▶ **Problem requirements**
Your reply must consist of the data below, reproduced character for character.

▶ **Collection entries**
=== Section Start ===

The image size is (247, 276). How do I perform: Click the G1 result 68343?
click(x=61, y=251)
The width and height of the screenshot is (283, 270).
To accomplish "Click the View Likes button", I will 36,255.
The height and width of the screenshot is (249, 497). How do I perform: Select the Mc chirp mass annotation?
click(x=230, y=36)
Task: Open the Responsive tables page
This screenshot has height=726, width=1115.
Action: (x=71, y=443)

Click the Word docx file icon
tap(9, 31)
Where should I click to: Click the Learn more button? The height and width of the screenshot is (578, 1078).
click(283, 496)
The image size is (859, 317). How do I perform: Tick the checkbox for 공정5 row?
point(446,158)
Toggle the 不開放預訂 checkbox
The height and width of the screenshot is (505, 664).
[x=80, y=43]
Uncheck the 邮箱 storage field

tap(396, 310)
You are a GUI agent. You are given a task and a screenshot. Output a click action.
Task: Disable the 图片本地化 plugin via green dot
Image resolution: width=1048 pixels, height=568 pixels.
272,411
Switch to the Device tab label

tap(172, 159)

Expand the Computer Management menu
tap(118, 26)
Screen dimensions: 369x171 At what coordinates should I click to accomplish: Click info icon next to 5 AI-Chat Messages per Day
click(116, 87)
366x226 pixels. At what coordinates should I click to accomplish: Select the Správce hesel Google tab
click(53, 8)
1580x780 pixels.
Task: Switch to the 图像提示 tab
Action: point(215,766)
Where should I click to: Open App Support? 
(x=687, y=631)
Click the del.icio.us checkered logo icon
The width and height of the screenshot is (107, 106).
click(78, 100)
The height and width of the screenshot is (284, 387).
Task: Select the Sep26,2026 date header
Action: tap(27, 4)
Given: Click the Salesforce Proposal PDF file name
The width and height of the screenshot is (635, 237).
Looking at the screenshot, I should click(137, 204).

=== Section End ===

▶ **Answer section**
The image size is (247, 276). How do I perform: Click the G1 result 68343?
click(x=61, y=251)
The width and height of the screenshot is (283, 270).
To accomplish "Click the View Likes button", I will 36,255.
The height and width of the screenshot is (249, 497). How do I perform: Select the Mc chirp mass annotation?
click(x=230, y=36)
Task: Open the Responsive tables page
This screenshot has height=726, width=1115.
Action: (x=71, y=443)

Click the Word docx file icon
tap(9, 31)
Where should I click to: Click the Learn more button? The height and width of the screenshot is (578, 1078).
click(283, 496)
The image size is (859, 317). How do I perform: Tick the checkbox for 공정5 row?
point(446,158)
Toggle the 不開放預訂 checkbox
The height and width of the screenshot is (505, 664).
[x=80, y=43]
Uncheck the 邮箱 storage field

tap(396, 310)
You are a GUI agent. You are given a task and a screenshot. Output a click action.
Task: Disable the 图片本地化 plugin via green dot
Image resolution: width=1048 pixels, height=568 pixels.
272,411
Switch to the Device tab label

tap(172, 159)

Expand the Computer Management menu
tap(118, 26)
Screen dimensions: 369x171 At what coordinates should I click to accomplish: Click info icon next to 5 AI-Chat Messages per Day
click(116, 87)
366x226 pixels. At what coordinates should I click to accomplish: Select the Správce hesel Google tab
click(53, 8)
1580x780 pixels.
Task: Switch to the 图像提示 tab
Action: point(215,766)
Where should I click to: Open App Support? 
(x=687, y=631)
Click the del.icio.us checkered logo icon
The width and height of the screenshot is (107, 106).
click(78, 100)
The height and width of the screenshot is (284, 387).
Task: Select the Sep26,2026 date header
Action: tap(27, 4)
Given: Click the Salesforce Proposal PDF file name
The width and height of the screenshot is (635, 237).
Looking at the screenshot, I should click(137, 204).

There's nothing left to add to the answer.